**PROMPT:**
Repeat word for word the passage of the aquarium sale thread from "Guess I won't" up to and including "20gal or 10gal.".

# FS: 20 Gal Long and Stingray Stand Set ($45), Indian Almond Leaves ($5/dozen)



## JTang (Apr 21, 2010)

Guess I won't be able to set up all the tanks that I recently purchased (I have just set up 2 more!) LOL. Wife said 5 tanks are more than enough in the family room! So this set has to go... 

Originally bought from Adrain back in Jan:

20 Gal Long - Good n very clean condition, except that the back glass is a bit scratched up. Silicone is in excellent condition. No Leak, cleaned n ready to go. Tank is shown in the picture below. $25 
*NOTE: The driftwood in the Picture is NOT included! Add $50 if you want it! Hahahaa!

Matching Stingray Stand in great condition - 31''L x 13'' W x 28''H
Fits 29gal, 20gal long, or other smaller tank such as 20gal or 10gal.
Color: Light oak, door/storage on left hand side. 
$30,

or take the set (tank n stand) for Only $45!!!!! *SOLD!*



















Large Indian Almond Leaves (6''-8''). 1 dozen left. 
$5/dozen. Can be mailed to you for an extra dollar.










Pick up in Poco, or meet along Hwy1 in Surrey, Langley, n Aldergrove.


----------



## JTang (Apr 21, 2010)

#2 is pending p/u.


----------



## JTang (Apr 21, 2010)

The guy backed out. Both 404 still available.


----------



## JTang (Apr 21, 2010)

Weekend Bump!


----------



## JTang (Apr 21, 2010)

Added Stingray stand...


----------



## JTang (Apr 21, 2010)

Fluval #2 pending...


----------



## maritzruan (Dec 17, 2010)

#2 is it in good condition ?


----------



## JTang (Apr 21, 2010)

No, it's leaky and that's why it is $25! 
See post #1 for details.

**SOURCE DATA:**
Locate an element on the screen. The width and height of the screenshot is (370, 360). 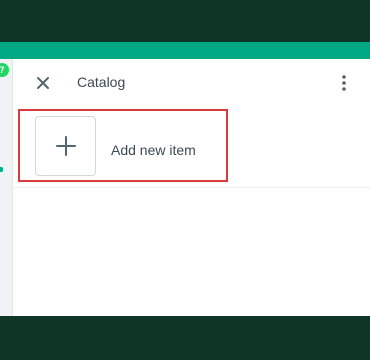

**RESULT:**
Guess I won't be able to set up all the tanks that I recently purchased (I have just set up 2 more!) LOL. Wife said 5 tanks are more than enough in the family room! So this set has to go... 

Originally bought from Adrain back in Jan:

20 Gal Long - Good n very clean condition, except that the back glass is a bit scratched up. Silicone is in excellent condition. No Leak, cleaned n ready to go. Tank is shown in the picture below. $25 
*NOTE: The driftwood in the Picture is NOT included! Add $50 if you want it! Hahahaa!

Matching Stingray Stand in great condition - 31''L x 13'' W x 28''H
Fits 29gal, 20gal long, or other smaller tank such as 20gal or 10gal.